Submitted by Harleyrd05 on November 13, 2008

Sociology of science
Merton carried out extensive research, creating a new field of sociology of science. He developed the Merton Thesis to explain some of the causes of the scientific revolution, and the Mertonian norms of science to guide scientists in their quest for knowledge.
The Merton Thesis
The Merton Thesis is an argument about the nature of early experimental science. Similarly to Max Weber's claim that there was a link between the Protestant ethic and the rise of capitalism, Merton argued for a positive statistical correlation between the rise of Protestant pietism and early experimental science (Sztompka 2003).
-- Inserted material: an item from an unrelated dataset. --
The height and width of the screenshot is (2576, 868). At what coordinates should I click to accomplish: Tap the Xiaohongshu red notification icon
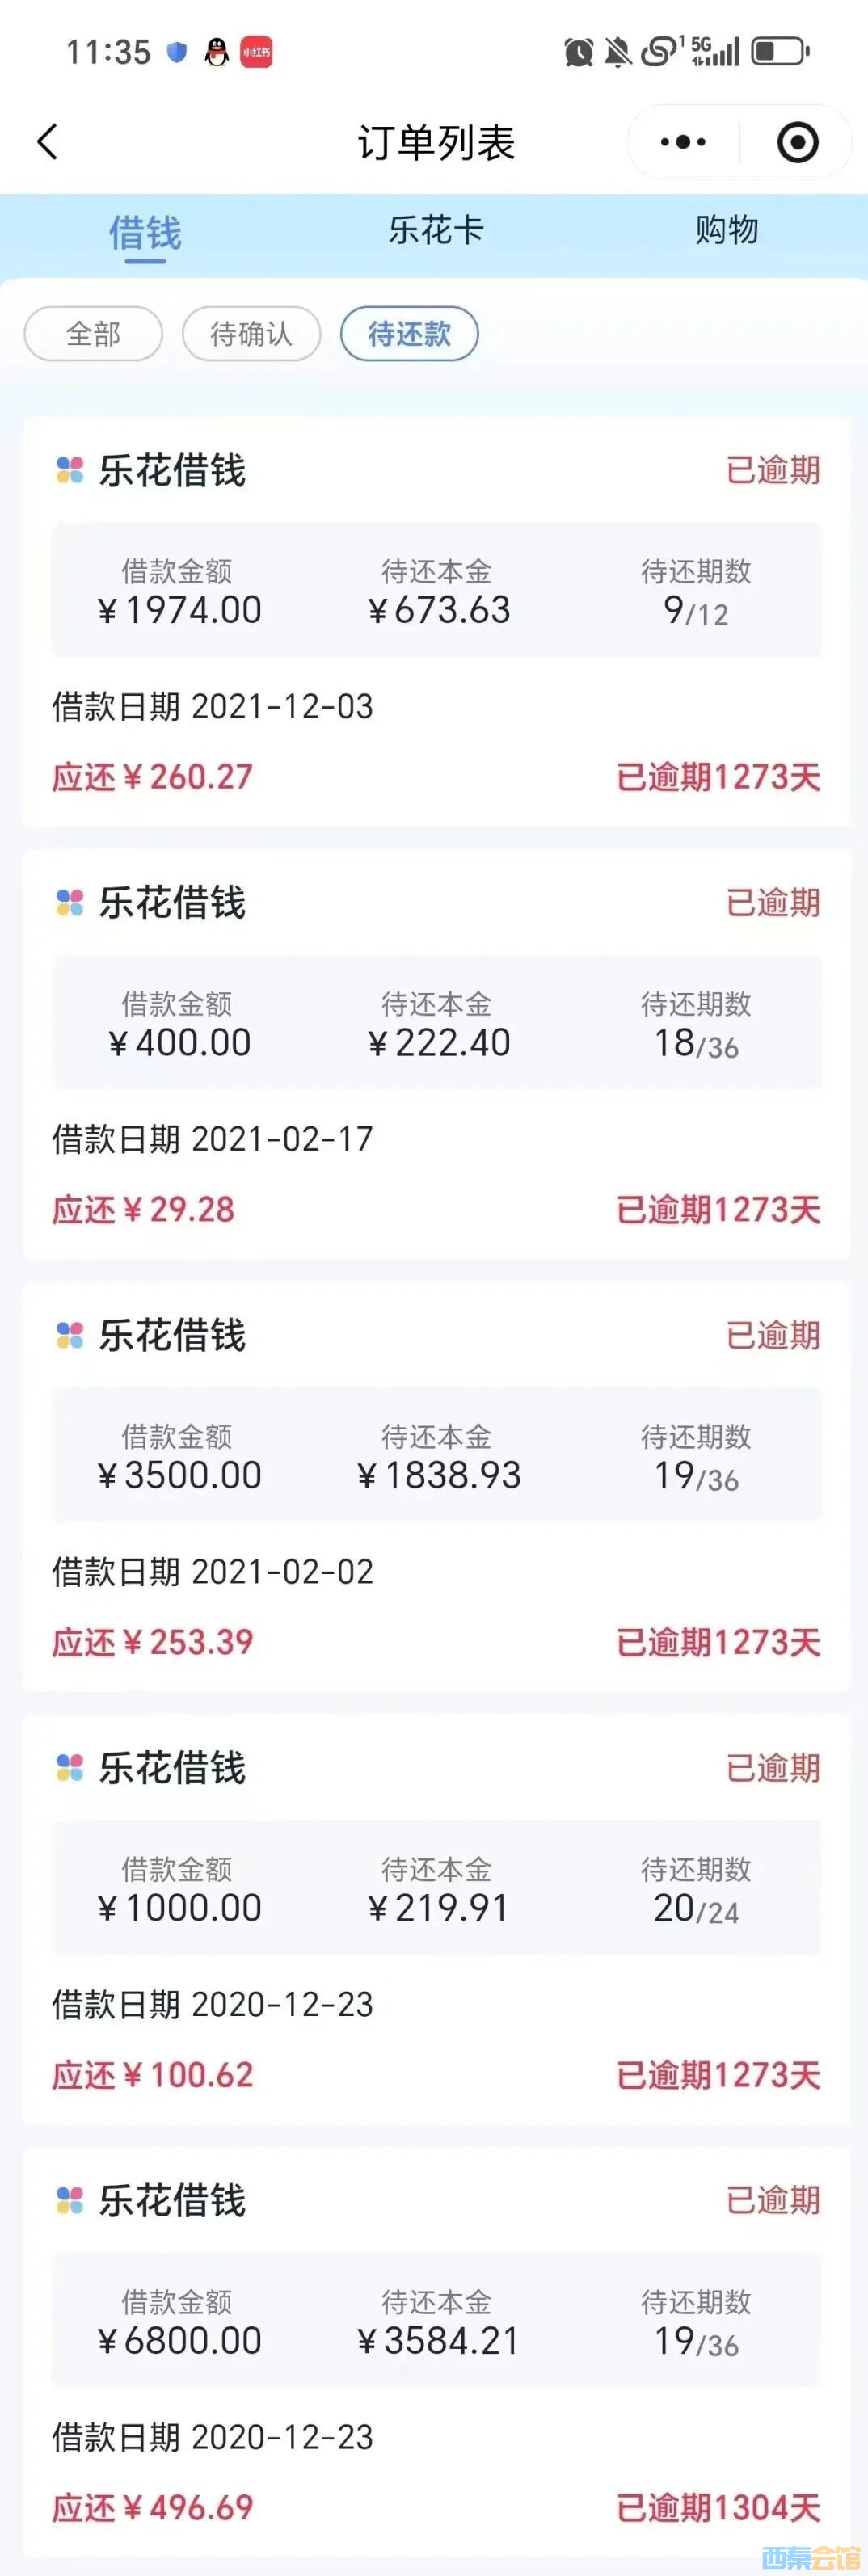pyautogui.click(x=256, y=52)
The Merton Thesis has two distinct parts: Firstly, it says that the changes in the nature of science are due to an accumulation of observations and better experimental technique; secondly, it proposes that the popularity of science in England in seventeenth century can be explained by a correlation between Protestantism and the values of the new science:
The theme of Puritanism-and-science seemed to exemplify the “idealistic” interpretation of history in which values and ideologies expressing those values are assigned a significant role in historical development. The [correlative] theme [in this study] of the economic-military-scientific interplay seemed to exemplify the “materialistic” interpretation of history in which the economic substructure determines the superstructure of which science is a part. And, as everyone knows, “idealistic” and “materialistic” interpretations are forever alien to one another, condemned to ceaseless contradiction and intellectual warfare. Still, what everyone should know from the history of thought is that what everyone knows often turns out not to be so at all. The model of interpretation advanced in this study does provide for the mutual support and independent contribution to the legitimatizing of science of both the value orientation supplied by Puritanism [and Pietism] and...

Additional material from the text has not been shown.